Software & Electronics Expertise
Building your own racing drone requires expertise across the a variety of technology disciplines like soldering, knowledge of electricity, reading digital multi-meters, RC model building, etc. While much of the best software is open source and free, it takes some understanding to apply the patches. Patching some components requires building custom cables. There is much to learn if you don't come from an RC modeling background.
I include configuration separate from software since configuration deserves it's own section. In fact, it's a bit of an art form. A successful build is useless without proper configuration. The type of configuration you need depends upon the components and brand of components you use. Most flight controllers require some configuration for smooth flight. For example, typical small racing drone design places camera on the top at the front of the aircraft and battery on the rear. This means it takes slightly more force for the flight controller and motors to make corrections to the front and back of the aircraft than it does side to side. These differences must be accounted in configuration. Since there is no standard build there is no standard configuration. My settings are specific for my aircraft. Another example, Electronic Speed Controllers(ESC) are driven by the flight controller and often require software different software since may of these ESC's are intended for model aircraft. Flying multi-rotor is a far more demanding environment than fixed wing since multi-rotor aircraft have no control surfaces and thrust vectors are controlled entirely by differences in motor RPM. Most of us do not run the stock manufactures ESC code but instead apply custom open source software like SimonK or BLHeli. Flight and FPV cameras also require configuration for optimum performance.

........

**Exercise instructions**
a: Answer these questions using the drone-building text:
(i) What does patching some components require?
(ii) Where does a typical small racing drone design place the battery?
(iii) Which two custom open source software options for speed controllers does the text name?
b: Reproduce the drone-building text word for word, starting at "Software & Electronics" and ending at "RC modeling background.".
c: Take the drone-building text further, starting right after its final sentence.

**Material shown**
........

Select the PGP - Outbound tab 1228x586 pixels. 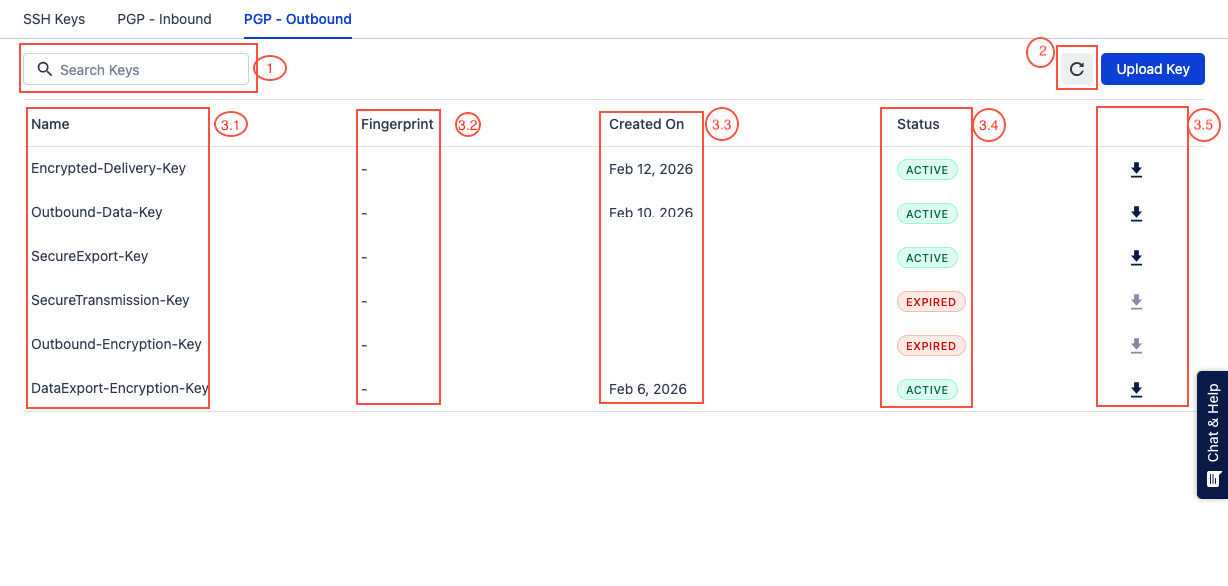(x=297, y=19)
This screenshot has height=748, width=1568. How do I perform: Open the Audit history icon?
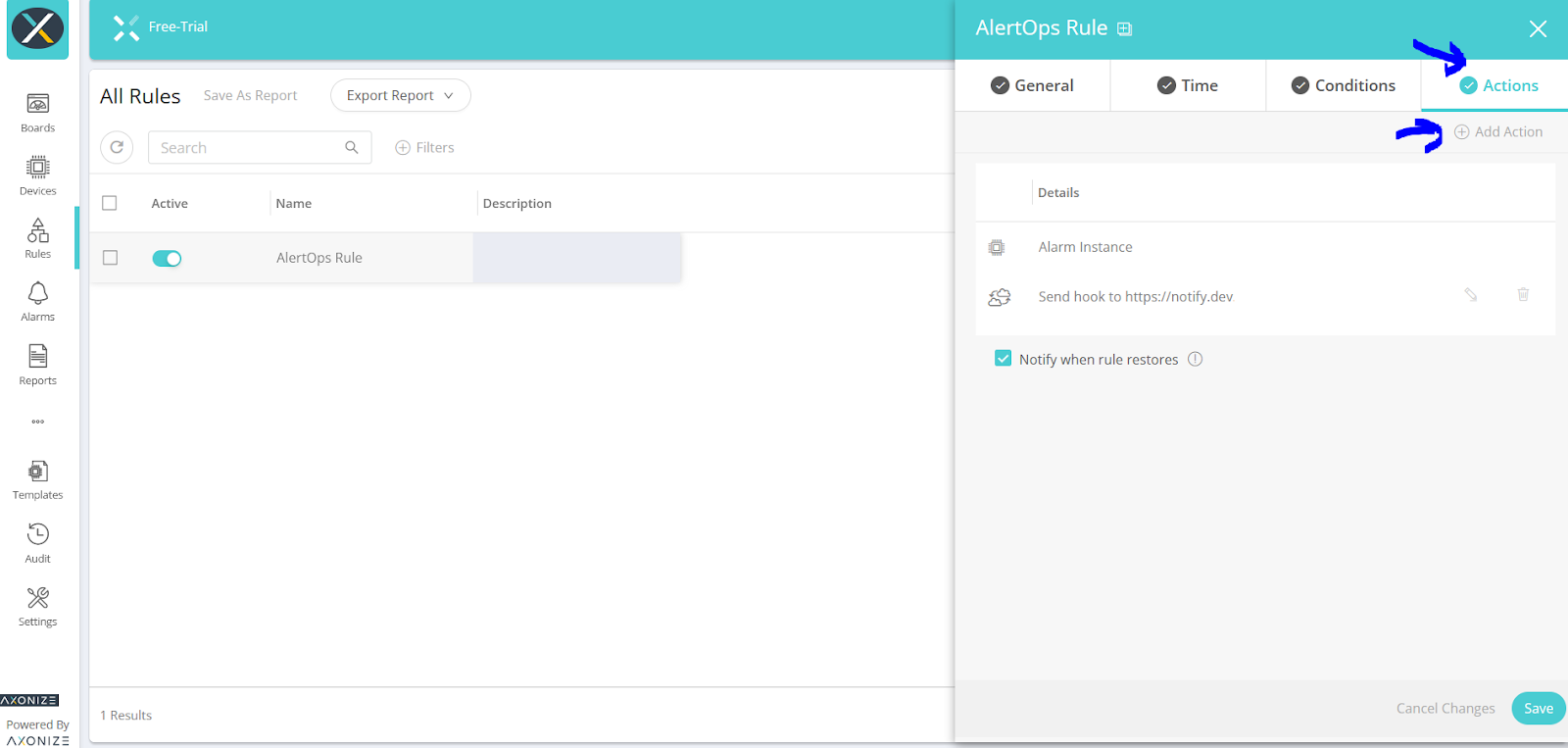[x=37, y=535]
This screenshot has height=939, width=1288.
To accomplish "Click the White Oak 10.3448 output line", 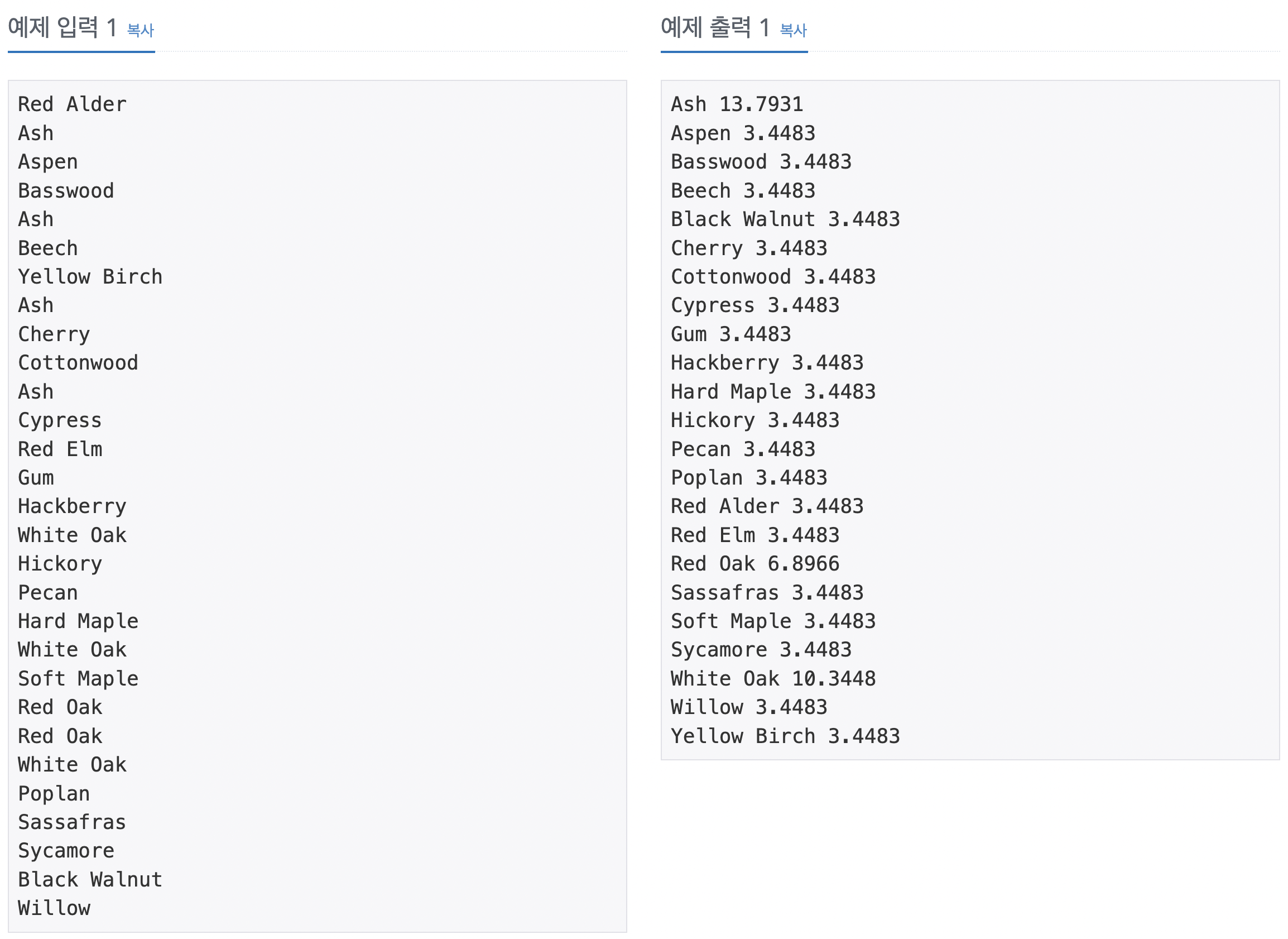I will tap(773, 678).
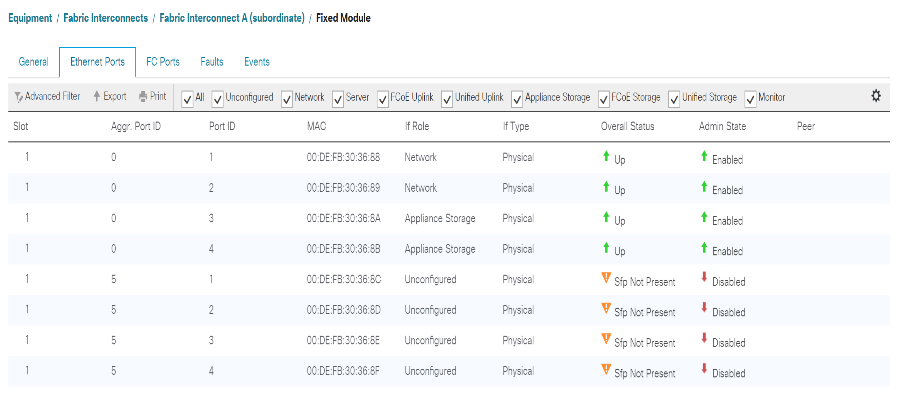Sort table by Overall Status column
Image resolution: width=899 pixels, height=413 pixels.
coord(626,127)
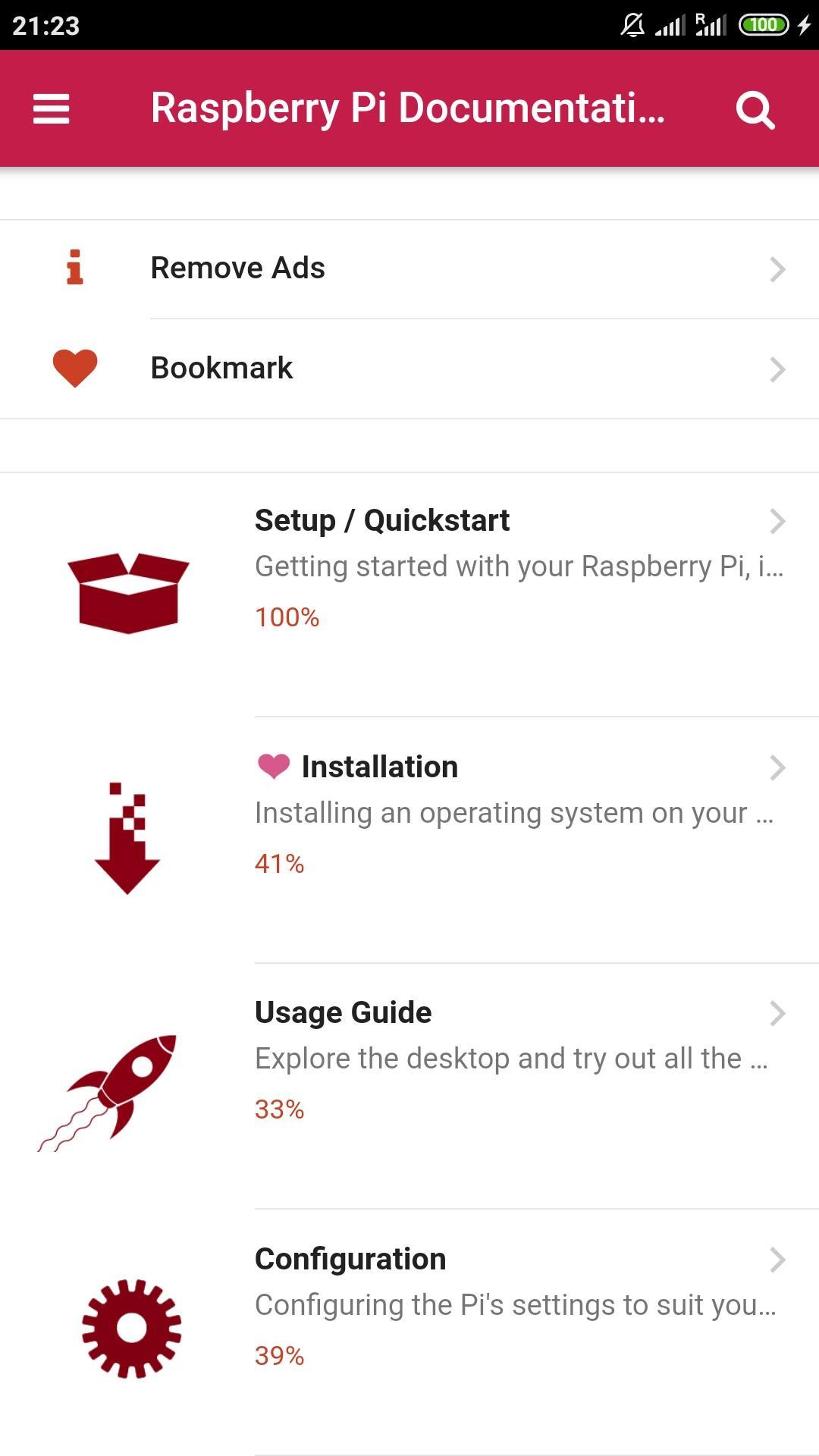
Task: Select the Remove Ads label
Action: coord(237,268)
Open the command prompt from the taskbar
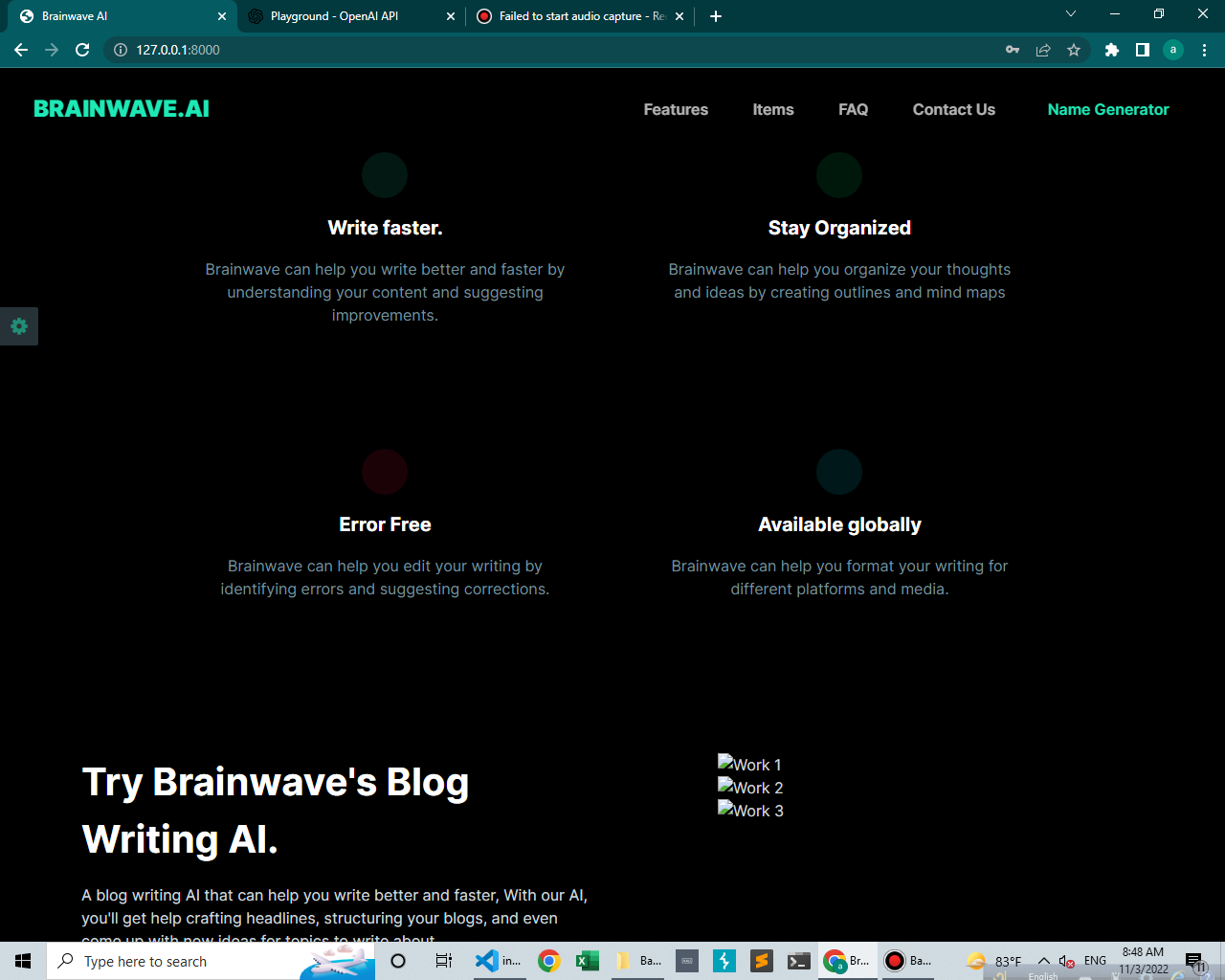 [797, 961]
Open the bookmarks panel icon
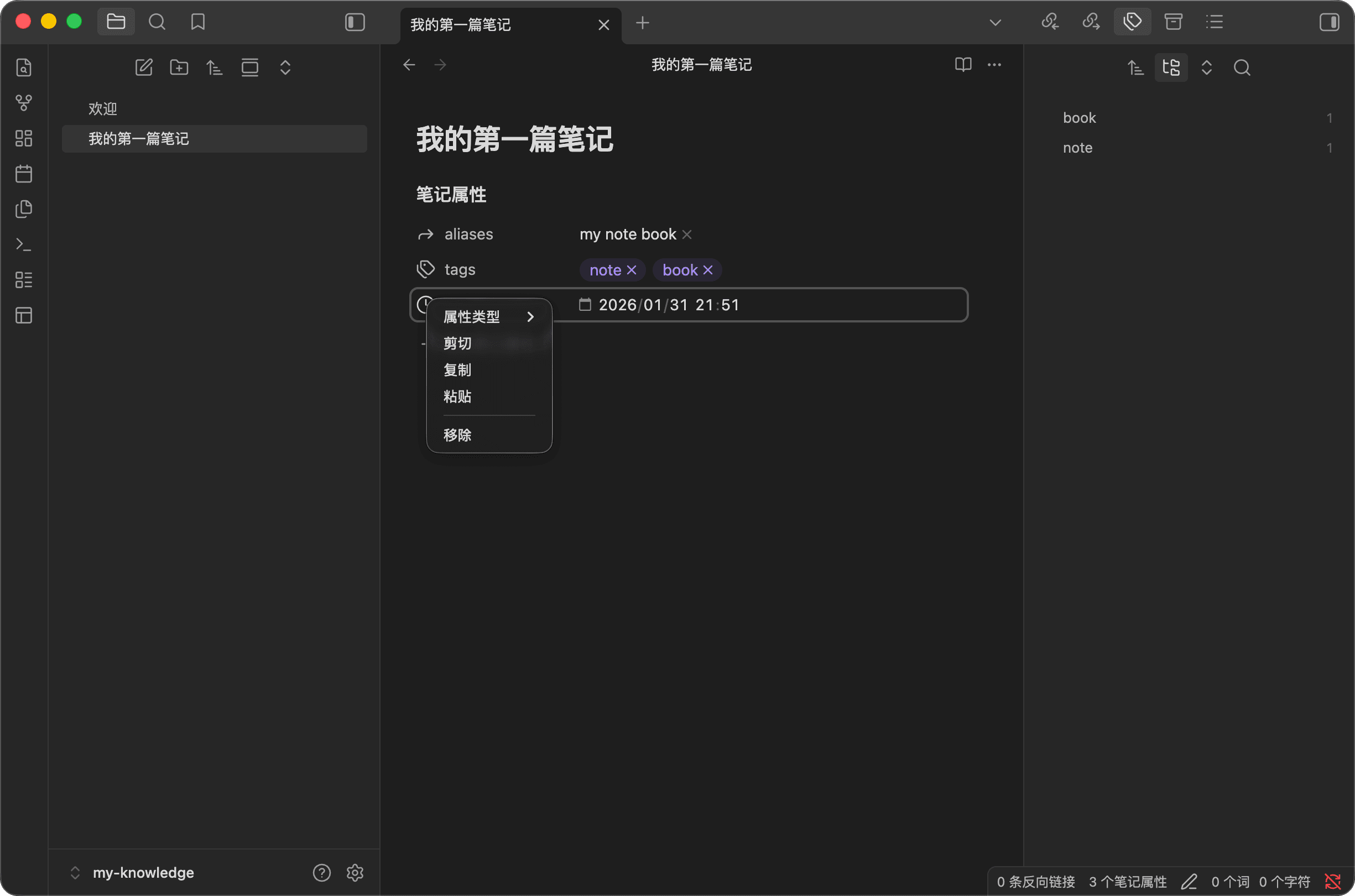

........

**Final results**
a:
(i) Building custom cables.
(ii) On the rear of the aircraft.
(iii) SimonK and BLHeli.

b:
Software & Electronics Expertise
Building your own racing drone requires expertise across the a variety of technology disciplines like soldering, knowledge of electricity, reading digital multi-meters, RC model building, etc. While much of the best software is open source and free, it takes some understanding to apply the patches. Patching some components requires building custom cables. There is much to learn if you don't come from an RC modeling background.

c:
Experience is a painful teacher. I learned early on through trial and error the type of acceptable construction and configuration short through needless crashes that could have been avoided. I have had shorts in carbon fiber bodies that resulted in frame warping. I have had screws that were checked before flight unfasten themselves in flight. Building a reliable aircraft can be done but it takes some education. My very limited experience provides me genuine appreciation for Boeing's safety record. I don't know, but I can imagine, the additional challenges flying aircraft reliably at 45,000ft or more.
There is no standard with expenses and it's changing all the time. When I first started there was nobody in my area building racing drones. At least, any that I know personally. It cost me a lot more money than it should since I made a number of mistakes.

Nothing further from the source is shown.